Adventure Race? Yes YOU can! Modern adventure racing is an increasingly popular sport, having grown to become an international sport from its small and much disputed origin with the first running of the two-day Karrimor International Mountain Marathon in 1968.
Adventure racing is a team sport that typically combines three disciplines: trail running, mountain biking and some type of paddling such as canoeing or kayaking. Unlike a relay, teams of two to four people stay together the entire race, which can last anywhere from a couple of hours to several days. Most races require competitors to navigate checkpoints along the racecourse. GPS devices are not allowed. Races vary in terms of length, terrain and discipline. Traditionally, the night before or the morning of a race, competitors are shown the course map.
Adventure racing, with its requirements for endurance AND preparation/technical skills, makes a great sport for many people who are already proficient in a single discipline and looking to try something new.

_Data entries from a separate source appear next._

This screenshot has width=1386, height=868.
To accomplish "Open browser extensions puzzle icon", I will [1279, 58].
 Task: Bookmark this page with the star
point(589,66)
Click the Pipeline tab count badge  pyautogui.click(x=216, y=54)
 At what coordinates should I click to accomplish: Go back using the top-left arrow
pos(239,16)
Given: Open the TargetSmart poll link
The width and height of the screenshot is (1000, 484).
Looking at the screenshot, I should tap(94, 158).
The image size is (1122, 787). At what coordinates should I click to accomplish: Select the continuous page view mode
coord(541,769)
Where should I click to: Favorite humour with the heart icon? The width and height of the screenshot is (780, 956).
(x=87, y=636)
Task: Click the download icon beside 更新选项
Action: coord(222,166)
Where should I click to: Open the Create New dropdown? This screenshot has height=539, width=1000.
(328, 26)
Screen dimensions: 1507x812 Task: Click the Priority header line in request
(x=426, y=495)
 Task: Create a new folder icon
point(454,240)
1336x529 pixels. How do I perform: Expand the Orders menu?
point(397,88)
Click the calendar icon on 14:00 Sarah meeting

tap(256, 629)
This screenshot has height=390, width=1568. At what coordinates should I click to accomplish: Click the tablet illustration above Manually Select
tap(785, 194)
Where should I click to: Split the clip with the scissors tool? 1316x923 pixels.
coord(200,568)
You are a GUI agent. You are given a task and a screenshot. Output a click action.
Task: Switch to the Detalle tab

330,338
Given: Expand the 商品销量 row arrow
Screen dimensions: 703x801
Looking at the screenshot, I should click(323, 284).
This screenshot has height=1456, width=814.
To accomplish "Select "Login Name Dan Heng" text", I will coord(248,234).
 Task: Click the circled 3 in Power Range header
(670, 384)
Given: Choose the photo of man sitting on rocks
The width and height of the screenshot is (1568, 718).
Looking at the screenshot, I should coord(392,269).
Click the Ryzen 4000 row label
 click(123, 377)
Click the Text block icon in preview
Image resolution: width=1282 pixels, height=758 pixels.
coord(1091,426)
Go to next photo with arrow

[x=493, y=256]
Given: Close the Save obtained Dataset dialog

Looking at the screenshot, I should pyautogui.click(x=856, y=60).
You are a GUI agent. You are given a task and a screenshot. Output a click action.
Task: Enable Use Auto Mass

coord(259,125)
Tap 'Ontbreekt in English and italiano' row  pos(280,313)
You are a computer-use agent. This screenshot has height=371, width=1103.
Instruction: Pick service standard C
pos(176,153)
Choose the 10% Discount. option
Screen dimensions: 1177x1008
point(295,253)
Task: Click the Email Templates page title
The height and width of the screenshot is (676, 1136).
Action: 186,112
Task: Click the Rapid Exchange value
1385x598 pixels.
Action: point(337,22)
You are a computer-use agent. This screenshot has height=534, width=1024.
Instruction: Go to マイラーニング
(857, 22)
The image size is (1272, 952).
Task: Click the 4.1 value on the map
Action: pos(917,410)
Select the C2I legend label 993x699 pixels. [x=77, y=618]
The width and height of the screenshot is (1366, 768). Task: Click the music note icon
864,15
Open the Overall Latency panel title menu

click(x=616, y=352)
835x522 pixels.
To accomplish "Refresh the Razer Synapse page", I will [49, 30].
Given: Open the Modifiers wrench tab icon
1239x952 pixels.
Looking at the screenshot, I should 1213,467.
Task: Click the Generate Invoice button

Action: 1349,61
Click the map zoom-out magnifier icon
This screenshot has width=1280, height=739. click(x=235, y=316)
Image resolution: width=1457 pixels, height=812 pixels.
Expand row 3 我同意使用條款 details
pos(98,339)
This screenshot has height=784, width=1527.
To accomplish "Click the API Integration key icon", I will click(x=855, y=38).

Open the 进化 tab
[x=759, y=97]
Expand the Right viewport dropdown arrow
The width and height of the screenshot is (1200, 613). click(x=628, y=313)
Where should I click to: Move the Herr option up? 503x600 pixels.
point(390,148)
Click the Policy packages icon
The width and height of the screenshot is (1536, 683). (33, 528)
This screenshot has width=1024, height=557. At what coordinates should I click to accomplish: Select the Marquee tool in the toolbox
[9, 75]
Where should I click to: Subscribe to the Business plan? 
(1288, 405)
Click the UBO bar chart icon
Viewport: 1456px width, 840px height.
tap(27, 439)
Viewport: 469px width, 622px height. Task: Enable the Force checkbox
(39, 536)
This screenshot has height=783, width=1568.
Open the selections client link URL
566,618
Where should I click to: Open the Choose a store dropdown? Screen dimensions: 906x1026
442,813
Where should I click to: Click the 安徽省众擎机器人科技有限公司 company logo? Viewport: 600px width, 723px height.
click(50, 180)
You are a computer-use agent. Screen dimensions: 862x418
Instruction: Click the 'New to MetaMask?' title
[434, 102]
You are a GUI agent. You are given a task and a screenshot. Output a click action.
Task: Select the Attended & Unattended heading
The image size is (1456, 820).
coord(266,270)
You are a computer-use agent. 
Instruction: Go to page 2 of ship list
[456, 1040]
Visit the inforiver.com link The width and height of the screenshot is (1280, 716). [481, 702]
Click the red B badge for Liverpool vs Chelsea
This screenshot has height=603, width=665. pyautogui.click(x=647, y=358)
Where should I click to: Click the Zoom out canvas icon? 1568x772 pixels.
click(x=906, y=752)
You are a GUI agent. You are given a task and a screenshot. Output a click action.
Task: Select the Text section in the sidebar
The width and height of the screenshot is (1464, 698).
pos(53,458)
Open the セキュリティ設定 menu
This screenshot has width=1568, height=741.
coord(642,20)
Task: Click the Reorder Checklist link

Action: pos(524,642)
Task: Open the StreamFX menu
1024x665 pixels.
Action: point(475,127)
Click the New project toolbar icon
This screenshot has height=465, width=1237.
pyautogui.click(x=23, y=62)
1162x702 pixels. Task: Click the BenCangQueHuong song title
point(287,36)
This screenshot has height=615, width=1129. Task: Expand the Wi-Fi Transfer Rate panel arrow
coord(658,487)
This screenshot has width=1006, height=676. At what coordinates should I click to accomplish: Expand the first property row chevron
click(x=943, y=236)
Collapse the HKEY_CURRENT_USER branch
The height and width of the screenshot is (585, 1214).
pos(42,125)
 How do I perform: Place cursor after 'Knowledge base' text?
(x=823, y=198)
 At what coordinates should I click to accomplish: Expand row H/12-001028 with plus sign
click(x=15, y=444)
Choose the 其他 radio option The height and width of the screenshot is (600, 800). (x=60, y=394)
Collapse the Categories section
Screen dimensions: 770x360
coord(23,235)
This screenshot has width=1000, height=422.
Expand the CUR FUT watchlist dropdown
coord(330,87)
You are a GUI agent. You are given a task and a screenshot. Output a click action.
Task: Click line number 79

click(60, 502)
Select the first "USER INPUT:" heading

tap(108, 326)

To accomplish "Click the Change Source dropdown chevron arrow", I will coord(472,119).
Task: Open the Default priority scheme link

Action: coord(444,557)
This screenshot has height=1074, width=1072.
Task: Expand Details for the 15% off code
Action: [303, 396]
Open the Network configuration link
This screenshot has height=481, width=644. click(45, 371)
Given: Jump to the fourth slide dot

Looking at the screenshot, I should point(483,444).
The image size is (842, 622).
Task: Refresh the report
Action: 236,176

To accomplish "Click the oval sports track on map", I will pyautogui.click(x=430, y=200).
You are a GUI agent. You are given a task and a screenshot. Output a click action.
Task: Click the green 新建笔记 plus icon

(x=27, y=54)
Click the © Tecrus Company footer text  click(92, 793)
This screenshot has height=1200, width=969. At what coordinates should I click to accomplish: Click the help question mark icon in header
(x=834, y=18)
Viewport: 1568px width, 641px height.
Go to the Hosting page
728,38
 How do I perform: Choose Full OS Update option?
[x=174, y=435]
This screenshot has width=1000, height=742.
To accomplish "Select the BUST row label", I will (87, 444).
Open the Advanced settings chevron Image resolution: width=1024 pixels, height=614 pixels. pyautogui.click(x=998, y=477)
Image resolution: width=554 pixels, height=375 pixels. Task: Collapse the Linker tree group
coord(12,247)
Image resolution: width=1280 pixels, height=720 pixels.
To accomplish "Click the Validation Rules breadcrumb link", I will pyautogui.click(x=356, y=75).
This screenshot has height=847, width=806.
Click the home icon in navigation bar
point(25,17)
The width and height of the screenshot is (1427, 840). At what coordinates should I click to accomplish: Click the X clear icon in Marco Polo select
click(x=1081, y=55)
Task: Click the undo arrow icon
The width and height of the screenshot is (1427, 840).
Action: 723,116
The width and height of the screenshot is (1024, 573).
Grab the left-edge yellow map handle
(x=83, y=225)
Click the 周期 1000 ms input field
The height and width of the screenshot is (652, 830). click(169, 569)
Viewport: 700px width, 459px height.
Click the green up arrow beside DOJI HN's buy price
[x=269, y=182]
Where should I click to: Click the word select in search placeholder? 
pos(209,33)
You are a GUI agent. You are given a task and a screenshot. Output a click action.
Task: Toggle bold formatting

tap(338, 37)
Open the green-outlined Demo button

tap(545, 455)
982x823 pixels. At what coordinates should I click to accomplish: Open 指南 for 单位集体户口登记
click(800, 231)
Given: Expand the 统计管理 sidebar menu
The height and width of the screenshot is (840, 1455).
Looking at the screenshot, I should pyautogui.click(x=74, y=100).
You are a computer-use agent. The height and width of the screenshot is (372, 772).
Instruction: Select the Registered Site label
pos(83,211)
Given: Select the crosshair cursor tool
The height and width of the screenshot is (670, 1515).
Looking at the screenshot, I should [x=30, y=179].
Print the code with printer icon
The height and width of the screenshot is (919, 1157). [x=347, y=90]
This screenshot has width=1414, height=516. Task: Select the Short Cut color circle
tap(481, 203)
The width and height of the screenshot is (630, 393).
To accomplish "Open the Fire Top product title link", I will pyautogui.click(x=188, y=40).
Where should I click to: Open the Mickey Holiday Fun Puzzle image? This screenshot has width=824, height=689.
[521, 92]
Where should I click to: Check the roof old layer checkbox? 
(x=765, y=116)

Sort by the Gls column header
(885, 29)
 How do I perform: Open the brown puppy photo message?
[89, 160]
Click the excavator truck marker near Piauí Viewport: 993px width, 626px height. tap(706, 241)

Many experienced runners, cyclists, and swimmers find great enjoyment from the cross-training opportunities offered by adventure racing.
If you’re hoping to compete here in beautiful Thailand, you are in luck because currently there are three separate annual events that offer a great introduction to the sport of adventure racing.
- Bangkok Challenge
- The Outdoor Unlimited River Kwai Trophy
- Sheraton Krabi Trophy (Win a fully-paid sponsorship for your team, click here for details)
Don’t let the 3 most common excuses for not joining an adventure race hold you back:
#1. I’m not sure if I can do it on my own – Arguably, the popularity of the sport rests upon its emphasis of two and four-person teams facing and overcoming challenges as a team.
#2. I’m not a super athlete so I’m never going to win – In a supportive and interdependent team environment the focus is on the successful completion of tasks rather than on crossing the finish line. Every new task in and of itself is a finish line of sorts. As each new task in an adventure race is completed a team not only learns and adapts to its strengths and weaknesses, but also gains confidence that can be carried into the next event.
#3. I’m too old or too young to compete – Adventure racing is a challenge at any stage of your life. Every age group in both male and female categories are well represented at most adventure races.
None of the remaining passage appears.